If we are in the Revelation Era -- 2000 years after the era when Jesus walked the Earth and the Hebrew Temple stood in Jerusalem -- which we are ... then Judgment Day, if such is a real thing, will fall hard upon the Right-Wing Allegedly Christian, but clearly ant-Christ, Modern Republican [Tea Party or Conservative] Party.
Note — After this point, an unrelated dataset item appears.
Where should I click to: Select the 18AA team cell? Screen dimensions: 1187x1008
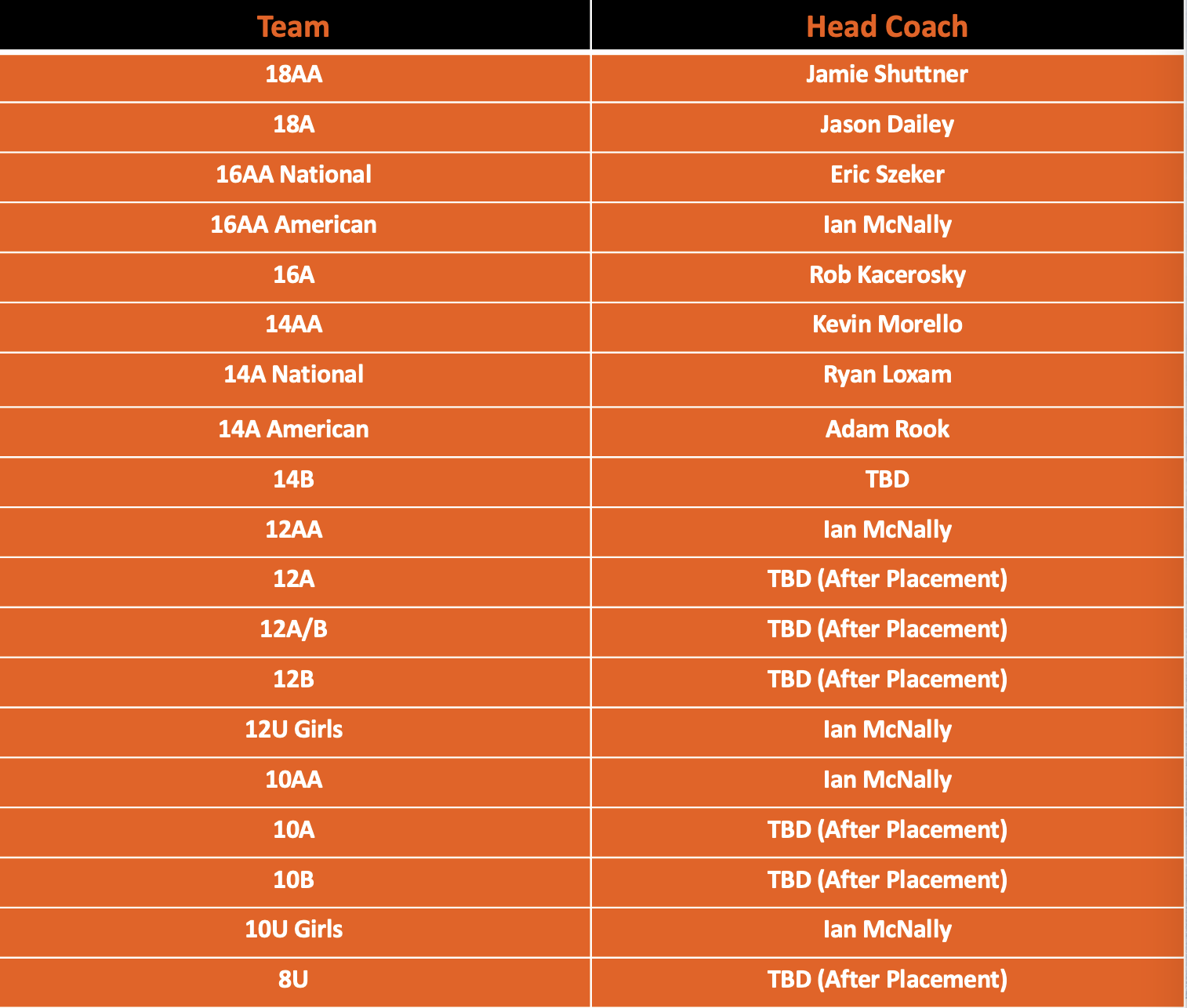293,74
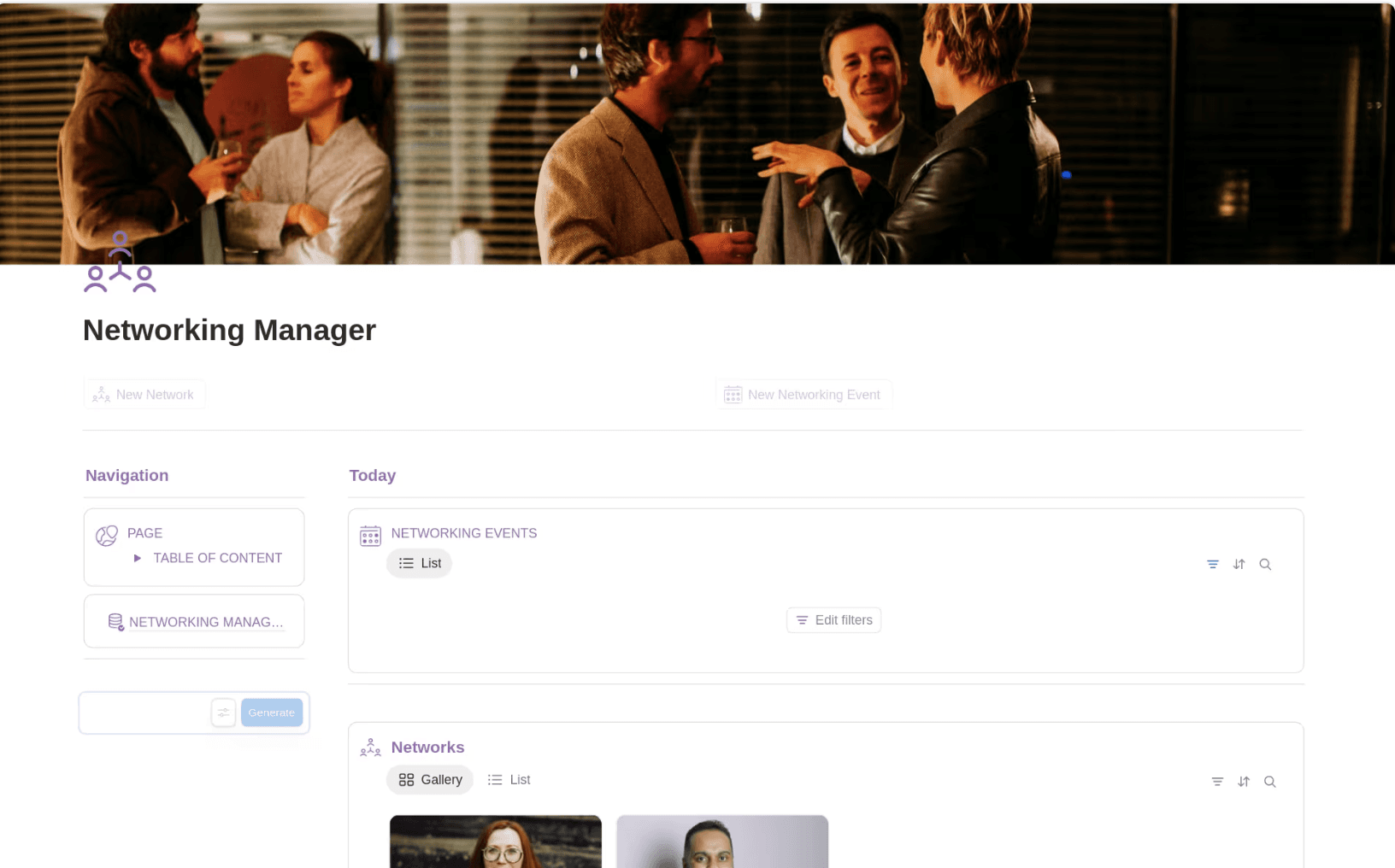Select the Gallery tab in Networks
1395x868 pixels.
[x=430, y=779]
Fortunately, it appears you are only doomed if you are a “Conservative Abrahamic” [Conservative right-wing Christian,  Israelite Hasidim, or Jihardist Moslem] – secular and Atheistic individuals who care about their neighbor and actually obey the Golden Rule, as defined by Hillel, Jesus and Mohammed, seem to be assured survival.

1912
Former President Theodore Roosevelt champions national health insurance as he unsuccessfully tries to ride his

progressive Bull Moose Party back to the White House.
[Russian Revolution allowed opponents to label this "SOCIALIST"]

1935
President Franklin D. Roosevelt favors creating national health insurance amid the Great Depression but decides to push for Social Security first.

1942
Roosevelt establishes wage and price controls during World War II. Businesses can't attract workers with higher pay

so they compete through added benefits, including health insurance, which grows into a workplace perk.

1945
President Harry Truman calls on Congress to create a national insurance program for those who pay voluntary fees.   The American Medical Association denounces the idea as "socialized medicine" and it goes nowhere.  [AMA members also overcharge the poor and uninsured, and seems to be another group which values DEATH OVER LIFE , even though their job and oath is to save lives.]

1960
John F. Kennedy makes health care a major campaign issue but as president can't get a plan for the elderly through Congress.

1965
President Lyndon B. Johnson's legendary arm-twisting and a Congress dominated by his fellow Democrats lead to

creation of two landmark government health programs: Medicare for the elderly and Medicaid for the poor.

1974
President Richard Nixon wants to require employers to cover their workers and create federal subsidies to help everyone else buy private insurance. The Watergate scandal intervenes.

1976
President Jimmy Carter pushes a mandatory national health plan, but economic recession helps push it aside. 

1986
President Ronald Reagan signs COBRA, a requirement that employers let former workers stay on the company health plan for 18 months after leaving a job, with workers bearing the cost.

1988
Congress expands Medicare by adding a prescription drug benefit and catastrophic care coverage. It doesn't last long. Barraged by protests from older Americans upset about paying a tax to finance the additional coverage, Congress repeals the law the next year.

1993
President Bill Clinton puts first lady Hillary Rodham Clinton in charge of developing what becomes a 1,300-page plan for universal coverage. It requires businesses to cover their workers and mandates that everyone have health insurance. The plan meets Republican opposition, divides Democrats and comes under a firestorm of lobbying from businesses and the health care industry. It dies in the Senate.

1997
Clinton signs bipartisan legislation creating a state-federal program to provide coverage for millions of children in families of modest means whose incomes are too high to qualify for Medicaid.

2003
President George W. Bush persuades Congress to add prescription drug coverage to Medicare in a major expansion of the program for older people.

2008
Hillary Rodham Clinton promotes a sweeping health care plan in her bid for the Democratic presidential nomination.   She loses to Obama, who has a less comprehensive plan.

2009
President Barack Obama and the Democratic-controlled Congress spend an intense year ironing out legislation to require most companies to cover their workers; mandate that everyone have coverage or pay a fine; require insurance companies to accept all comers, regardless of any pre-existing conditions; and assist people who can't afford insurance.

2010
With no Republican support, Congress passes the measure, designed to extend health care coverage to more than 30 million uninsured people. Republican opponents scorned the law as "Obamacare."

2012
On a campaign tour in the Midwest, Obama himself embraces the term "Obamacare" and says the law shows "I do care."